Klassischer Mythos oder Bezug zur Moderne? Moritz Rinke beantwortet vier Fragen zum Thema Nibelungen und zu seiner Neufassung des litararischen Stoffs.
nachtstudio: Waren die Nibelungen nur der Auftakt zur Beschäftigung mit anderen historischen Stoffen?
Moritz Rinke: Das weiß ich noch nicht. Erst einmal nicht, denke ich. Die Nibelungen haben mich gereizt, weil sie eben nicht nur ein historischer Stoff sind, zumindest habe ich in ihnen nicht nur das Historische gesehen. Ich habe ja versucht, sehr viel Gegenwart mit dem Mythos zu verweben. Es ist in erster Linie ein Stück geworden über Träume, Enttäuschungen und Vernichtung, und das sind ja keine unbedingt historischen Themen.
nachtstudio: Welche Figur aus dem Nibelungenlied hat Sie am meisten interessiert und warum?
Moritz Rinke: Das wäre gegenüber meinen Figuren jetzt ungerecht, zumal ich ja immer in meinen Stücken versuche, keine Figur links liegen zu lassen. Natürlich haben mich in diesem Stück am meisten die Frauen interessiert; Frauen - Brünhild und Kriemhild - die sehr viel Eigentümliches haben in einer völlig genormten, konformen, reformlosen Welt und die dann von Männern ihrer Eigentlichkeit beraubt werden, deren Abwehrsysteme überlistet werden und die sich für diese Niederlage bitter rächen.
Und natürlich stehen bei mir die jungen Menschen weit vorn im Stück. Kriemhild und Giselher. Sie wachsen ja in einem ähnlich statisch-behäbigen und ideelosen Staat auf, in den meine Generation hineingewachsen ist oder den jetzt eine andere Regierung vielleicht doch als Ding, als bewegungsloses Gebilde übernommen hat. Von Gunther zu Helmut Kohl oder unseren im Mallorca-Pool plantschenden Ministern ist es wirklich nicht so weit.
Und wenn man sich in meinem Stück die impulsive Veränderungslust von Kriemhild und Giselher anschaut, mit welcher Phantasie sie den Staat verändern wollen und wo sie, insbesondere Kriemhild, am Ende landen, dann gibt es da schon Parallelen in der jüngsten deutschen Geschichte.

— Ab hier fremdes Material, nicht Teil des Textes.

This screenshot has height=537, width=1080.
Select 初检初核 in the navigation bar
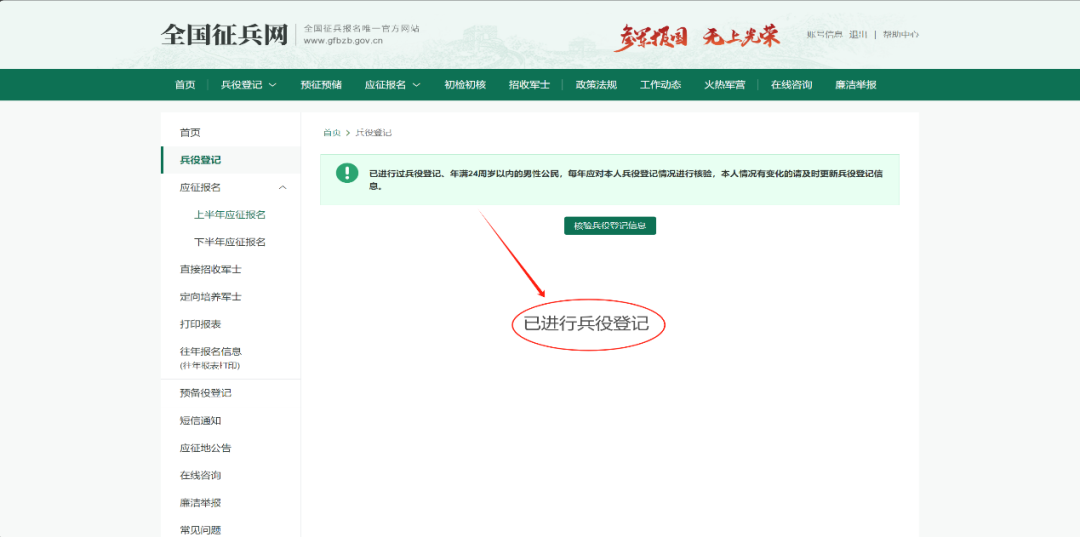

nachtstudio: Sollte das Nibelungenlied in den Kanon der wichtigen literarischen Stücke für den Deutschunterricht aufgenommen werden?
Moritz Rinke: Fragen Sie bitte Marcel Reich-Ranicki. Ich denke aber ja. Ich merke auch gerade jetzt, wie verstärkt Schulen und Universitäten bei mir anfragen, ob ich in den Unterricht und in die Seminare kommen kann.
Über die Nibelungen und die neueren Bearbeitungen werden gerade sehr viele Arbeiten geschrieben. Für Schüler finde ich diesen Stoff sehr sinnvoll, wenn ich das mal so pädagogisch sagen darf: In diesem Alter beginnen sich nämlich die Jungen zu gruppieren, sich Trends anzuschließen und so weiter, und nun käme der Kanon und gibt ihnen eine Geschichte, in der kollektive Prinzipien wie Gefolgschaft und Rache nicht überwunden werden können durch Individualität und Verzeihen. Und da finde ich es übrigens besonders mutig, dies mit einem Stoff zu tun, der selber für eine kollektive, rassistische und menschenverachtende Ideologie mißbraucht wurde.
nachtstudio: Können Sie die Nibelungen als Lektüre empfehlen?
Moritz Rinke: Ja. Unbedingt. Da ist wirklich viel zu entdecken. Jede Lektüre bringt die Nibelungen zurück ans Tageslicht und raus aus ihrer Gefangenschaft. Dieser Gefangenschaft in den Nazi-Phrasen, den Wagner-Phrasen und so weiter. Diese Phrasen liegen ja wie Grabplatten über den Figuren.
Als ich hörte, ich soll die Nibelungen neu schreiben, habe ich gedacht, ich muss jetzt erst einmal Hitler, Wagner und die halbe Germanistik von der Platte stoßen. Ich sage übrigens Wagner nur deshalb in diesem Atemzug mit Hitler, weil Wagner genauso die Nibelungen nur benutzte; er hat ein bisschen von ihnen genommen, den ganzen Rest weggeschmissen, aber Hebbel für seine komplette Version hochnäsig verrissen. Leider spricht man heute eher vom "Ring", wenn es um die Nibelungen geht. Man kann eigentlich sagen: durch Bayreuth sind die Nibelungen total verschütt gegangen, und mein persönlicher Auftrag lautete: okay, du bist jetzt so eine Art Schliemann und nun grabe mal schön mit deinen Geräten Troja wieder aus.